Last week, I posted a comment on Facebook to the effect that I was waiting for the Pat Buchanan column defending Putin’s invasion of Ukraine as a defense of traditional conservative values.  I meant it as a joke, but he seems to have taken it as a challenge.

In a remarkable Townhall.com column, Buchanan takes Hillary Clinton to task for comparing Putin’s motives to Hitler’s in 1935-39. Then he does the same thing, in order to exonerate Putin. In doing so, he has to exonerate Hitler. It’s the Double-Reverse Godwin, and he gets 6.0 from the German judge!  And the Russian judge!  The only thing missing was a description of how it’s all Israel’s fault, or the Jewish lobby’s fault, although I guess this is only a few hundred-word column, and he has to leave something for the long program.

Here’s Buchanan’s take on the events of 1935-1939:

He imposed conscription in 1935, sent his soldiers back into the Rhineland in 1936, annexed Austria in 1938, demanded and got the return of the Sudeten Germans from Czechoslovakia at Munich in 1938.

He then sought to negotiate with the Polish colonels, who had joined in carving up Czechoslovakia, a return of Danzig, when the British issued a war guarantee to Warsaw stiffening Polish spines.

Enraged by Polish intransigence, Hitler attacked. Britain and France declared war. The rest is history.

It’s not often you get to read histories from a parallel universe in a political journal.  Hitler didn’t just get the return of the Sudeten Germans, he got the Sudetenland, which included the only serious geographic obstacle to the rest of Czechoslovakia.  In-between Munich and Hitler’s, ah, “negotiations” with the Poles, Hitler walked into Bohemia, Moravia, and Prague, effectively annexing the rest of Czecholovakia and along with it, the Skoda Works.  Although not very many more Germans.

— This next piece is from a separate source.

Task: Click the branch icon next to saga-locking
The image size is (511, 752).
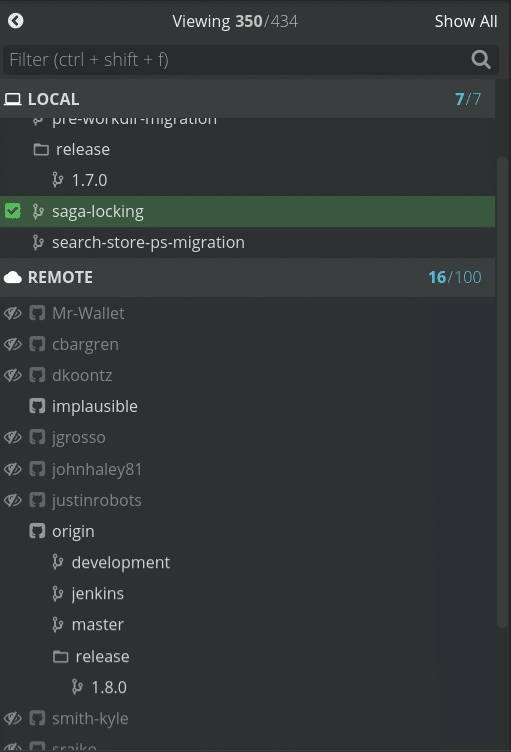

It’s true that Poland fought a series of short, unpleasant border wars with most of its neighbors, and that it took advantage of Munich to settle some leftover business with Prague. (Paul Johnson in Modern Times suggests that that’s at least part of the reason why Poland didn’t have any local friends when its own day of reckoning came.) It’s also true that Zaolzie bore none of the strategic or military significance that the Sudetenland did, and that the Poles didn’t exactly have the same strategic ambitions as did Germany.

Hitler wasn’t going to get Gdansk/Danzig without a fight, and he knew it.  But he didn’t just walk in an take the Polish Corridor.  He shelled Warsaw for weeks, and partitioned the entire country between himself and Stalin.  So according to Buchanan, Hitler needed Prague to secure the Sudetenland, and he needed Warsaw to secure Danzig.

If I were living in Kiev right now, I’m not sure I’d find that encouraging.